R Au1*, V Liu1, M Koo1, W Tan2, J Bourbeau3, J Hogg2, H Coxson2, M Kirby1, (1) Ryerson University, Toronto, Ontario, Canada, (2) Centre For Heart Lung Innovation, University Of British Columbia, Vancouver, British Columbia, Canada, (3) McGill University, Montreal, Quebec, Canada


(Sunday, 7/12/2020)   [Eastern Time (GMT-4)]

Room: AAPM ePoster Library

Purpose: Chronic obstructive pulmonary disease (COPD) is a progressive disease that causes emphysematous tissue destruction. Existing computed tomography (CT) emphysema measurements use simple density thresholds. Radiomics is an emerging method that quantifies spatial relationships between image voxels. We hypothesize CT radiomics features can be developed to quantify lung tissue destruction, will be more robust than simple CT density measurements, and significantly correlate with lung function in COPD.

Methods: Spirometry and CT images were obtained in never-smokers, smokers with normal lung function (at-risk), mild COPD (GOLD I), and moderate/severe COPD (GOLD II+) from the CanCOLD study. CT density measurements include the low-attenuation-areas-below -950HU (LAA950).

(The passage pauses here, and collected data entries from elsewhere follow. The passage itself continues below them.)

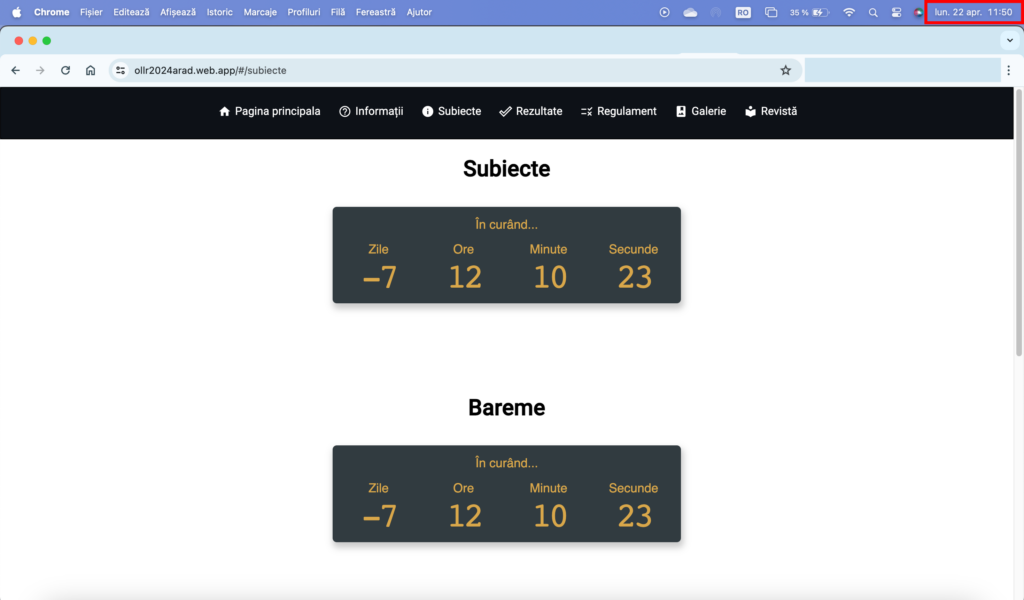The width and height of the screenshot is (1024, 600).
Task: Open the Apple menu
Action: (16, 12)
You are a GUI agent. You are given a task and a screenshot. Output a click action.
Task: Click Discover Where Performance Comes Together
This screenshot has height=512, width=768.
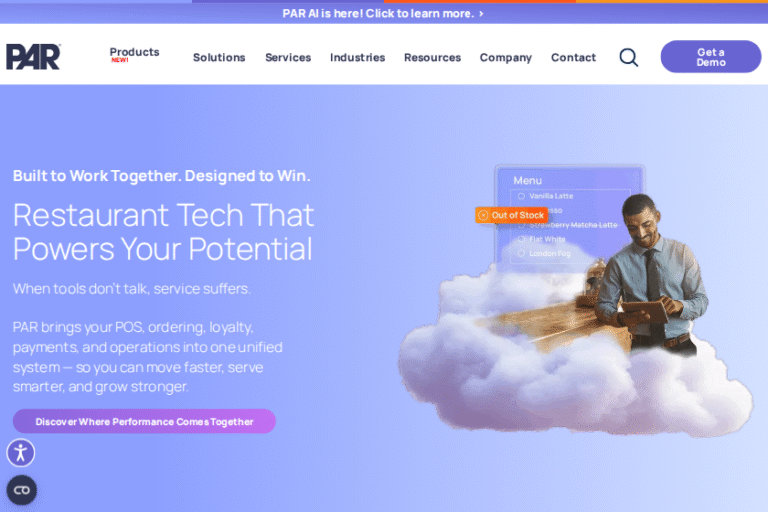144,421
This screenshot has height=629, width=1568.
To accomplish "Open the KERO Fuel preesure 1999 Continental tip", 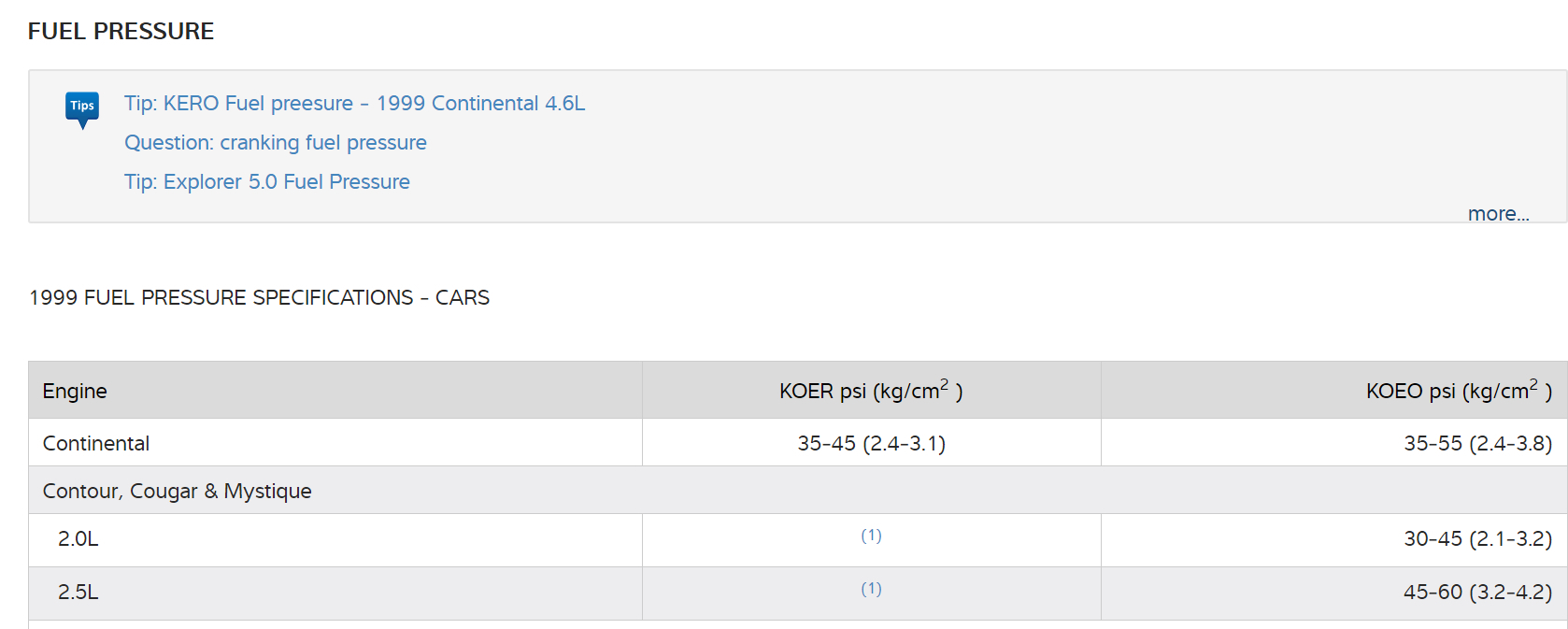I will pos(354,103).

An image analysis pipeline was developed to calculate 32 grey level co-occurrence matrix radiomics features. Methods included whole lung segmentation, image resampling/no resampling, airway removal/no removal, and thresholding (-1000HU to 0HU). Unpaired t-tests were used for method comparisons. Pearson correlation coefficients were used to determine association between radiomics features and lung function. Linear regression models were constructed for the forced-expiratory-volume-in-1s/forced-vital-capacity (FEV1/FVC) with radiomics features and LAA950.

Results: Never-smokers (n=270), at-risk (n=387), GOLD I (n=360), and GOLD II+ (n=270) participants were evaluated. CT radiomics features were significantly different when generated using no resampling versus resampling (19/32, p<0.004) and no airway removal versus removal (4/32, p<0.001) methods. Using resampled images with airway removal, 6/32 features were correlated with lung function (p<0.001). These six radiomics features significantly differentiated between all COPD groups (p<0.02), while LAA950 did not (p>0.3). In a multivariable regression model that included radiomics features and LAA950, radiomics features were significantly and independently associated for FEV1/FVC (p<0.05).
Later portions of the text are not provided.